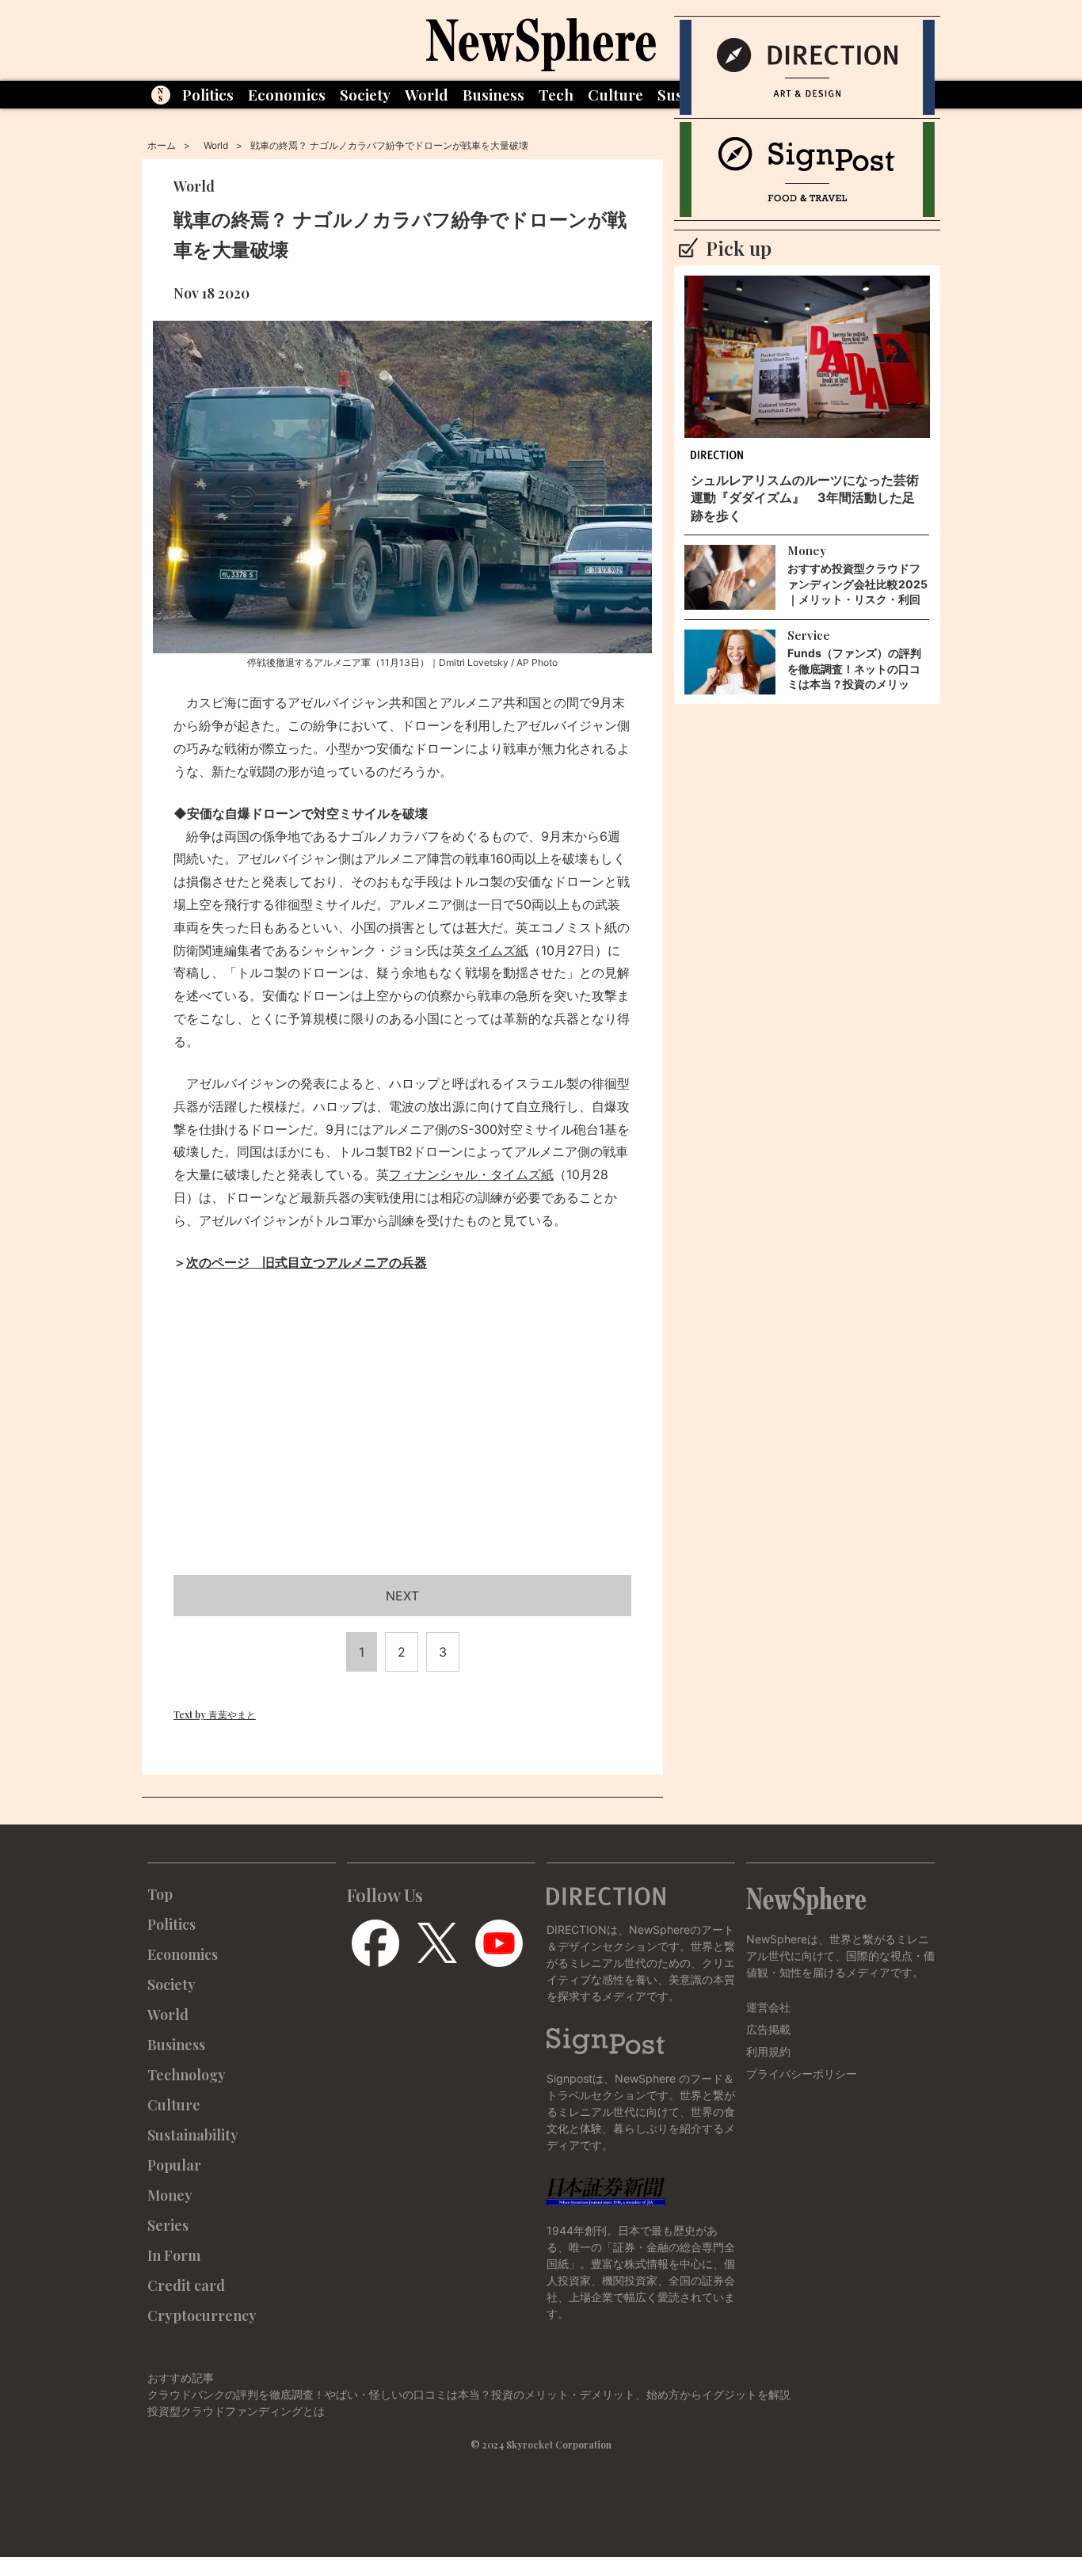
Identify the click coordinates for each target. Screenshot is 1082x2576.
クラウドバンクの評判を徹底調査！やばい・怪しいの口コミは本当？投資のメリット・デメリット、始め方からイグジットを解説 (469, 2394)
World (426, 94)
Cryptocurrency (202, 2315)
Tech (556, 94)
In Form (173, 2255)
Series (168, 2225)
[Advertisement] (402, 1443)
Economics (287, 94)
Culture (615, 94)
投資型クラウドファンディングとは (236, 2411)
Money (169, 2195)
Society (365, 94)
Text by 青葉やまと (214, 1714)
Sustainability (192, 2134)
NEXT (402, 1596)
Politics (208, 94)
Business (493, 94)
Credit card (186, 2285)
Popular (174, 2165)
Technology (186, 2074)
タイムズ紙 (496, 950)
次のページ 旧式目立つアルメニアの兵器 (306, 1262)
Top (160, 1894)
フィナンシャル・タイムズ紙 (471, 1174)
....
=== What you need to do ===
With no pictures included, write out the entries exactly.

=== Worked solution ===
Identify the click coordinates for each target. Screenshot is 1082x2576.
クラウドバンクの評判を徹底調査！やばい・怪しいの口コミは本当？投資のメリット・デメリット、始め方からイグジットを解説 (469, 2394)
World (426, 94)
Cryptocurrency (202, 2315)
Tech (556, 94)
In Form (173, 2255)
Series (168, 2225)
[Advertisement] (402, 1443)
Economics (287, 94)
Culture (615, 94)
投資型クラウドファンディングとは (236, 2411)
Money (169, 2195)
Society (365, 94)
Text by 青葉やまと (214, 1714)
Sustainability (192, 2134)
NEXT (402, 1596)
Politics (208, 94)
Business (493, 94)
Credit card (186, 2285)
Popular (174, 2165)
Technology (186, 2074)
タイムズ紙 (496, 950)
次のページ 旧式目立つアルメニアの兵器 (306, 1262)
Top (160, 1894)
フィナンシャル・タイムズ紙 (471, 1174)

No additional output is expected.